One often cited advantage of PEC facilities is their potential for lower capital costs due to their integrated nature compared to PV-E systems. In these models, the embodied energy in the base and favourable cases is lower for the PEC compared to the effective total embodied energy for the PV-E system (Table 1). The embodied energy cost of the optimistic future case facilities is, however, smaller for the PV-E system because of its learning curve improvements as a function of projected increases in installed capacity. The PEC facility may lose its advantage of being a simpler construction if there continues to be a lack of large-scale experimental PEC studies and developments. We note in any case, that previously reported PEC embodied energy23 is comparable in magnitude to that of PV-E facilities20,67 and we calculate that embodied energy is not amongst the key factors limiting the overall ERoEI of PEC facilities. We speculate that for PEC facilities, the increased need for liquid management offsets the simplicity of electrical connections and physical integration compared to PV-E (which may not be a large expense because of the maturity of PV-E).

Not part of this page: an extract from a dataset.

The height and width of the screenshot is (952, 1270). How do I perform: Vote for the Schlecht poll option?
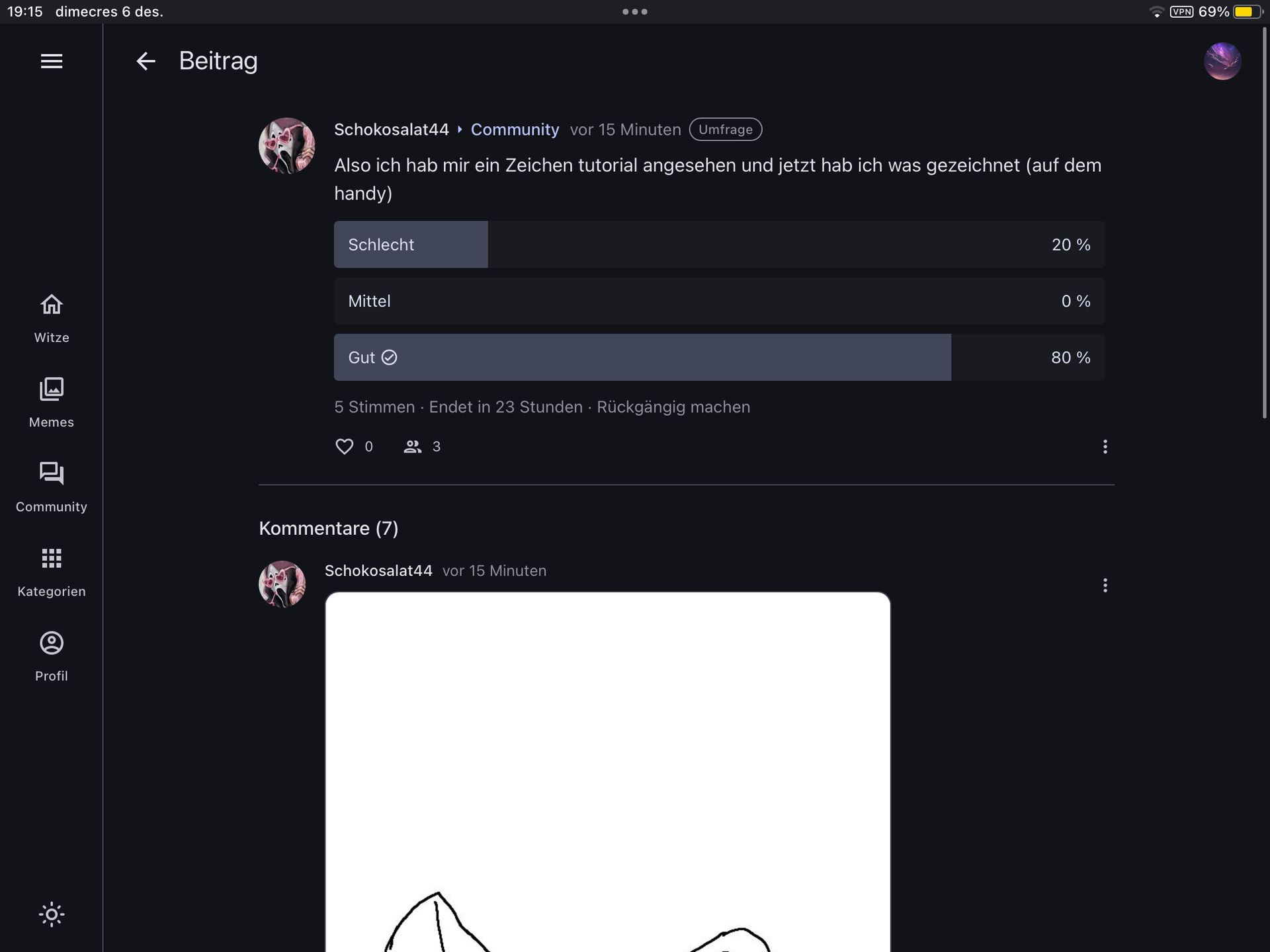point(719,245)
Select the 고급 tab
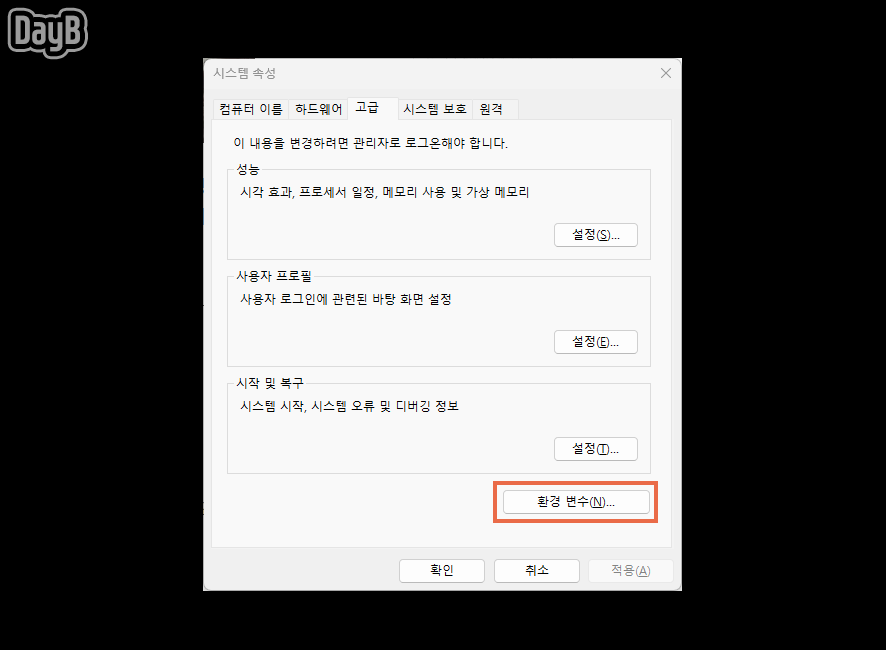 click(x=370, y=107)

The histograms of Monte Carlo simulations in Fig. 7 illustrate the probable outcomes when the values of PEC conversion efficiency are controlled and the other parameter values are randomized within their ranges between the base and favourable cases for Fig. 7a and between the favourable and optimistic cases for Fig. 7b. The most common ERoEI after 20 years is ∼0.4 when all parameters are varied randomly between their base and optimistic cases as shown in Fig. S4 (ESI). Only when conversion efficiency is set at its optimistic future value does the ERoEI of the water splitting facility after 20 years reach values around 1. These values are still significantly less than the ERoEI for SMR, 2.47,52 and are also lower than the previously published estimation of the ERoEI of theoretical PEC facilities of 1.74–2.34 depending on solar insolation.23 In that work, the base case active components also had a 10% STH efficiency and 10-year lifetimes but were continually replaced over a 40-year facility lifespan, with the re-use of the balance of systems.

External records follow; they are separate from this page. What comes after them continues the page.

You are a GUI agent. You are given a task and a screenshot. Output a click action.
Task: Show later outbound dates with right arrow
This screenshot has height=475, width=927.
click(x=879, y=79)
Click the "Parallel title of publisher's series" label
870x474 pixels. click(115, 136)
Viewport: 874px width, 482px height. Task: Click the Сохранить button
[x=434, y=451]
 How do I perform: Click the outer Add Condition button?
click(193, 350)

image file: d3ee02814c-f7.tif
Fig. 7 Histograms of the ERoEI after 20 years for a modelled PEC facility with conversion efficiency (CE) indicated; 1000[thin space (1/6-em)]000 simulations each profile, (a) randomised parameters between the base case and favourable case, (b) randomised parameters between the favourable case and optimistic case.

3.3. The effect of recycling on the net-energy balance calculations

An understanding of the energy impact of recycling is important for evaluating future technologies. Using recycled material to make new components lowers the energy input costs of hydrogen production facilities by avoiding energy expenditure in extraction of primary materials. Recycling the materials results in an increase in energy cost for the recycling process of spent components, but past life-cycle analyses of renewable hydrogen production facilities often do not consider recycling because the low volumes of spent components generated to date101 has resulted in a lack of available data on recycling routes.102 If renewable hydrogen production facilities proliferate, spent modules will accumulate and recycling data should become increasingly available.

To include recycling in the simulations, the energy cost of constructing the modules from recycled material replaces the energy cost for constructing the materials from new material. The energy cost of recycling the materials also replaces the energy cost of disposing in landfill. This decrease in energy cost due to the replacement of new material with recycled material offsets the increase in energy cost for the recycling of the waste. For certain materials here, the lack of reported data will be bridged by using values for recycling of elements generically and not specific to water splitting technology. Only components of the modules that are currently commonly recoverable such as glass and metals will be considered here. We also assume that the modules produced from recycled material have the same initial performance efficiency as the non-recycled modules. In practice, the recycled modules may have a lower initial conversion efficiency depending on the extent of material purification or in fact higher initial conversion efficiency as incremental improvements to the technology are made in the time it takes for a module to complete one lifecycle and be replaced.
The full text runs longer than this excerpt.